Available from Boydell and Brewer
Constituency
Dates
Family and Education
b. ?1676, 1st surv. s. of Edward Ketelby of Bitterley, Salop and Wolverley, Worcs. by Anne, da. of Abel Gower of Boughton St. John, Worcs. and Napton-on-the-Hill, Warws. educ. Balliol, Oxf. 1 July 1691, aged 15; M. Temple 1693, called 1699, bencher 1724. m. Mary Williams of London, 1da. suc. fa. 1725.
Offices Held
Landgrave of S. Carolina 1709; agent and attorney-gen. for S. Carolina 1712-16; recorder, Ludlow 1719-43.
Biography
Abel Ketelby, a successful Tory lawyer, came of an ancient Shropshire family, seated near Ludlow, of which he became recorder.
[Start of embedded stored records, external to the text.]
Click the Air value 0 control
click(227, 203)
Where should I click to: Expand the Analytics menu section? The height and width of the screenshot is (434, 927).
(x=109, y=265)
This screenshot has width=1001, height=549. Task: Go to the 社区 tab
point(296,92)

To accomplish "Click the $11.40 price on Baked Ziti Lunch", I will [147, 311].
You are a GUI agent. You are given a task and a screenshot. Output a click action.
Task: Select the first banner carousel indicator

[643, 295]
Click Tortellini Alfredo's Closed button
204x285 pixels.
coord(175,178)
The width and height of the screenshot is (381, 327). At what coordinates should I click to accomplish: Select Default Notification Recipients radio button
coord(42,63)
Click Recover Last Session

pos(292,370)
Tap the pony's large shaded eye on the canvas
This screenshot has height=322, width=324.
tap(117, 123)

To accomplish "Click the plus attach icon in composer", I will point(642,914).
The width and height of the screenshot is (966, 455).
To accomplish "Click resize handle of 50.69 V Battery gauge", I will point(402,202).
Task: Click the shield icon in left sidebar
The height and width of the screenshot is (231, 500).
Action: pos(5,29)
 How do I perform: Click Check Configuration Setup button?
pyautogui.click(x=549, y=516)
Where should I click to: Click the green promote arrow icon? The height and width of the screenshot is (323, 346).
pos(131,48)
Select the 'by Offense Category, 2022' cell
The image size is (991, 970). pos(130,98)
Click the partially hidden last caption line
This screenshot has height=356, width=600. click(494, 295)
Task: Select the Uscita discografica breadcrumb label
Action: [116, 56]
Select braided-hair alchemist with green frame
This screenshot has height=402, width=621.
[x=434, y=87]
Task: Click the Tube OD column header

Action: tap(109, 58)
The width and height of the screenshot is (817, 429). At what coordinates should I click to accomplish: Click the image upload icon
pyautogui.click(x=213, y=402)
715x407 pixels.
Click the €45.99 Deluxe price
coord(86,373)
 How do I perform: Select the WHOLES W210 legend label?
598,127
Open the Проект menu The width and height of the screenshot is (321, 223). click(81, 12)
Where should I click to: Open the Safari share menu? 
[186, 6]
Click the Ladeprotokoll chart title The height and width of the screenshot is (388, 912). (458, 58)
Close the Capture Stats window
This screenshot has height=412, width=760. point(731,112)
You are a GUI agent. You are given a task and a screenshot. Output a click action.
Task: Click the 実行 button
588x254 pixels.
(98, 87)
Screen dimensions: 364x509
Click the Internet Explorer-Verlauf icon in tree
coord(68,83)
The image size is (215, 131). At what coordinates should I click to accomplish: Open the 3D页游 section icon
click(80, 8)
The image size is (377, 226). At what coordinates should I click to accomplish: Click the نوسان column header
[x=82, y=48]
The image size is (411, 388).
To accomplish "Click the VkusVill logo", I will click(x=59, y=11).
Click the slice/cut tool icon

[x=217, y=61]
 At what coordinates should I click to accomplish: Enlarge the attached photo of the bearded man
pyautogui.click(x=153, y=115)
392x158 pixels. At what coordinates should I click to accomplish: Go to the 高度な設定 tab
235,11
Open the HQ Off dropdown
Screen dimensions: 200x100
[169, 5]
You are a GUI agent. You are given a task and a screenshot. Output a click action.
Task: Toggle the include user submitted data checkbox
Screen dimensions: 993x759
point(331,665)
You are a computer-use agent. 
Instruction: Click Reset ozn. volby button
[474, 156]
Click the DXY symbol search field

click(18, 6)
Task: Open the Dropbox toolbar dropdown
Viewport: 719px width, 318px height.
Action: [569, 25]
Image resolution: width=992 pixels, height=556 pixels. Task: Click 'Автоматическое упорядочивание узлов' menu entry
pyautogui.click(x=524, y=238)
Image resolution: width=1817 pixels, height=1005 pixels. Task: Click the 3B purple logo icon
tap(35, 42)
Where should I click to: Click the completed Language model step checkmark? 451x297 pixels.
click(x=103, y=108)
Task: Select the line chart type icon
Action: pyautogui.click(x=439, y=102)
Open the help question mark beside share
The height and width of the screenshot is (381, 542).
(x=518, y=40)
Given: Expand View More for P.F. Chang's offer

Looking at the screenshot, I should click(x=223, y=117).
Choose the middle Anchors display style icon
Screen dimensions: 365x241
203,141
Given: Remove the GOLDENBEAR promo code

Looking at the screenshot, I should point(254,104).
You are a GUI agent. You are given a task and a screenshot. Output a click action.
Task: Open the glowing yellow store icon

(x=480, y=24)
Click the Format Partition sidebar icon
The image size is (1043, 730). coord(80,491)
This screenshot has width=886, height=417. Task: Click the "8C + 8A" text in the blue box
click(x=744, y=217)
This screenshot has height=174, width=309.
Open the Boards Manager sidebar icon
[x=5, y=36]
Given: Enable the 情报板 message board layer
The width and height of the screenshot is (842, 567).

After the 1715 rebellion he was one of the principal counsel engaged to defend the Jacobites imprisoned at Carlisle, later defending the Jacobite agent John Matthews.1 In 1720 he appeared for the Crown against Lord Coningsby, who afterwards wrote in a pamphlet that Lord Chancellor Macclesfield had irregularly confirmed Ketelby as recorder.2 Returned for Ludlow on his own and the Tory interest, he defended Layer at his trial for complicity in the Atterbury plot, spoke against the bill of pains and penalties on John Plunket, and moved an amendment to an Act relating to the registration of Papists.3 As a former agent for South Carolina he served on a committee of the House set up to consider a petition from that colony asking for the removal of rice from the list of ‘enumerated’ commodities, i.e. goods which could not be exported to foreign countries without first being sent to England.4 In 1727 he stood unsuccessfully for Great Bedwyn, drawing a disapproving comment from an old Tory:
The lawyer, although each must plead for their fee, had shewed himself too partial besides; for his name hath been so often in print in relation to trials on the Crown side.5
He did not stand again, and died 5 Dec. 1744.